• **PROBLEM DETAILS**
Transcribe the records below. Leave nothing out and change nothing.

• **DATASET RECORDS**
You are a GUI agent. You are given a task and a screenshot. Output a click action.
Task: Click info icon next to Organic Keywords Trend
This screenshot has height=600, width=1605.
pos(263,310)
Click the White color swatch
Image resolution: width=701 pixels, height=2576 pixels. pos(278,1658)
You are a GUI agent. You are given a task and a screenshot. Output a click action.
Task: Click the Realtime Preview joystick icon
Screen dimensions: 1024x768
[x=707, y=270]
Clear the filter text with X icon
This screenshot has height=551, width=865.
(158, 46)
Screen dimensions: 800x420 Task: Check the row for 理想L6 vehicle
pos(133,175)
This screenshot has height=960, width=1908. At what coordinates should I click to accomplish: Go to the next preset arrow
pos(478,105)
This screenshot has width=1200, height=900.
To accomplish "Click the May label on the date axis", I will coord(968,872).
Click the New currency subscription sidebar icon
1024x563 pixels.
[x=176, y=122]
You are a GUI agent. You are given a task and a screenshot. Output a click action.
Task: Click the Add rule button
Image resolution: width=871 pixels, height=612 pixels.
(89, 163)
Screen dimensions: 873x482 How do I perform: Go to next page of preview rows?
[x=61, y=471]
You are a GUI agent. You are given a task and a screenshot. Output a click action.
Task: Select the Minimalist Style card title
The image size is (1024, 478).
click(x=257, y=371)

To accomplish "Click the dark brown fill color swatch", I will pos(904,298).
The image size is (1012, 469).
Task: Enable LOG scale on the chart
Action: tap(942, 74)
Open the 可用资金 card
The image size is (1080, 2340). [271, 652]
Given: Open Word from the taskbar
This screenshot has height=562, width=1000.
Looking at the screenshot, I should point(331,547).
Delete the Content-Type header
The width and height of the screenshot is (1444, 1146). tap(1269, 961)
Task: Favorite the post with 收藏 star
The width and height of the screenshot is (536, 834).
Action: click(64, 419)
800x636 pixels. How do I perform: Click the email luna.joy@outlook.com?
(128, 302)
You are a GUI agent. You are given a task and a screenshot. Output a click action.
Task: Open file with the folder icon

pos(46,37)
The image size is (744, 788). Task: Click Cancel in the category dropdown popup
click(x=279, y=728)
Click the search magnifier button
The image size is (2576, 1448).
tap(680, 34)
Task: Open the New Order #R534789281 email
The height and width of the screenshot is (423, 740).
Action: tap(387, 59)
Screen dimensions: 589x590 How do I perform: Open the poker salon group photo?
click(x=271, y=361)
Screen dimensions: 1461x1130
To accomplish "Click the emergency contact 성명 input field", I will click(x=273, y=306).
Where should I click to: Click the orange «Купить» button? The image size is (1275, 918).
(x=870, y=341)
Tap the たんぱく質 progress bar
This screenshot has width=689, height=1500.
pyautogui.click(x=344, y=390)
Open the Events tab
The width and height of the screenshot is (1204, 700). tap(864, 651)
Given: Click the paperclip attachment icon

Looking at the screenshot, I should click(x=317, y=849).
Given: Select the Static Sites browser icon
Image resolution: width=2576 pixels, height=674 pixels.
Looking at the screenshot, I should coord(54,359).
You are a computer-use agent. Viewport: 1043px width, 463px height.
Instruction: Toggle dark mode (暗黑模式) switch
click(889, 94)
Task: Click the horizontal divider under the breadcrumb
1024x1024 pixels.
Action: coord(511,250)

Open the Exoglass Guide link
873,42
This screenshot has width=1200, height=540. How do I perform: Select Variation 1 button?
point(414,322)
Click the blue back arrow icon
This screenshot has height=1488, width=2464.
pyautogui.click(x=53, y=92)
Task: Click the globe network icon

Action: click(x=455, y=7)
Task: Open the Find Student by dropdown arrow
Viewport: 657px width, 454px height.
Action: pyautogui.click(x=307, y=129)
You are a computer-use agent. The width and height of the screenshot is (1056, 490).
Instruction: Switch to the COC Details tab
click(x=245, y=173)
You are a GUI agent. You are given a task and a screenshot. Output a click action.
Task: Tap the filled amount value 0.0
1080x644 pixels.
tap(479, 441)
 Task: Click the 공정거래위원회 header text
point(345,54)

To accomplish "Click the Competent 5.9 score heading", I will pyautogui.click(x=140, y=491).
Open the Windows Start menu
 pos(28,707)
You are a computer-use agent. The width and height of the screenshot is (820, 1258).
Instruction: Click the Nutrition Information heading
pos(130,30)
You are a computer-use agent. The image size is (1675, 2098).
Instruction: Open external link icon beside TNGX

• **OUTPUT FOR THIS TASK**
You are a GUI agent. You are given a task and a screenshot. Output a click action.
Task: Click info icon next to Organic Keywords Trend
This screenshot has height=600, width=1605.
pos(263,310)
Click the White color swatch
Image resolution: width=701 pixels, height=2576 pixels. pos(278,1658)
You are a GUI agent. You are given a task and a screenshot. Output a click action.
Task: Click the Realtime Preview joystick icon
Screen dimensions: 1024x768
[x=707, y=270]
Clear the filter text with X icon
This screenshot has height=551, width=865.
(158, 46)
Screen dimensions: 800x420 Task: Check the row for 理想L6 vehicle
pos(133,175)
This screenshot has height=960, width=1908. At what coordinates should I click to accomplish: Go to the next preset arrow
pos(478,105)
This screenshot has width=1200, height=900.
To accomplish "Click the May label on the date axis", I will coord(968,872).
Click the New currency subscription sidebar icon
1024x563 pixels.
[x=176, y=122]
You are a GUI agent. You are given a task and a screenshot. Output a click action.
Task: Click the Add rule button
Image resolution: width=871 pixels, height=612 pixels.
(89, 163)
Screen dimensions: 873x482 How do I perform: Go to next page of preview rows?
[x=61, y=471]
You are a GUI agent. You are given a task and a screenshot. Output a click action.
Task: Select the Minimalist Style card title
The image size is (1024, 478).
click(x=257, y=371)

To accomplish "Click the dark brown fill color swatch", I will pos(904,298).
The image size is (1012, 469).
Task: Enable LOG scale on the chart
Action: tap(942, 74)
Open the 可用资金 card
The image size is (1080, 2340). [271, 652]
Given: Open Word from the taskbar
This screenshot has height=562, width=1000.
Looking at the screenshot, I should point(331,547).
Delete the Content-Type header
The width and height of the screenshot is (1444, 1146). tap(1269, 961)
Task: Favorite the post with 收藏 star
The width and height of the screenshot is (536, 834).
Action: click(64, 419)
800x636 pixels. How do I perform: Click the email luna.joy@outlook.com?
(128, 302)
You are a GUI agent. You are given a task and a screenshot. Output a click action.
Task: Open file with the folder icon

pos(46,37)
The image size is (744, 788). Task: Click Cancel in the category dropdown popup
click(x=279, y=728)
Click the search magnifier button
The image size is (2576, 1448).
tap(680, 34)
Task: Open the New Order #R534789281 email
The height and width of the screenshot is (423, 740).
Action: tap(387, 59)
Screen dimensions: 589x590 How do I perform: Open the poker salon group photo?
click(x=271, y=361)
Screen dimensions: 1461x1130
To accomplish "Click the emergency contact 성명 input field", I will click(x=273, y=306).
Where should I click to: Click the orange «Купить» button? The image size is (1275, 918).
(x=870, y=341)
Tap the たんぱく質 progress bar
This screenshot has width=689, height=1500.
pyautogui.click(x=344, y=390)
Open the Events tab
The width and height of the screenshot is (1204, 700). tap(864, 651)
Given: Click the paperclip attachment icon

Looking at the screenshot, I should click(x=317, y=849).
Given: Select the Static Sites browser icon
Image resolution: width=2576 pixels, height=674 pixels.
Looking at the screenshot, I should coord(54,359).
You are a computer-use agent. Viewport: 1043px width, 463px height.
Instruction: Toggle dark mode (暗黑模式) switch
click(889, 94)
Task: Click the horizontal divider under the breadcrumb
1024x1024 pixels.
Action: coord(511,250)

Open the Exoglass Guide link
873,42
This screenshot has width=1200, height=540. How do I perform: Select Variation 1 button?
point(414,322)
Click the blue back arrow icon
This screenshot has height=1488, width=2464.
pyautogui.click(x=53, y=92)
Task: Click the globe network icon

Action: click(x=455, y=7)
Task: Open the Find Student by dropdown arrow
Viewport: 657px width, 454px height.
Action: pyautogui.click(x=307, y=129)
You are a computer-use agent. The width and height of the screenshot is (1056, 490).
Instruction: Switch to the COC Details tab
click(x=245, y=173)
You are a GUI agent. You are given a task and a screenshot. Output a click action.
Task: Tap the filled amount value 0.0
1080x644 pixels.
tap(479, 441)
 Task: Click the 공정거래위원회 header text
point(345,54)

To accomplish "Click the Competent 5.9 score heading", I will pyautogui.click(x=140, y=491).
Open the Windows Start menu
 pos(28,707)
You are a computer-use agent. The width and height of the screenshot is (820, 1258).
Instruction: Click the Nutrition Information heading
pos(130,30)
You are a computer-use agent. The image size is (1675, 2098).
Instruction: Open external link icon beside TNGX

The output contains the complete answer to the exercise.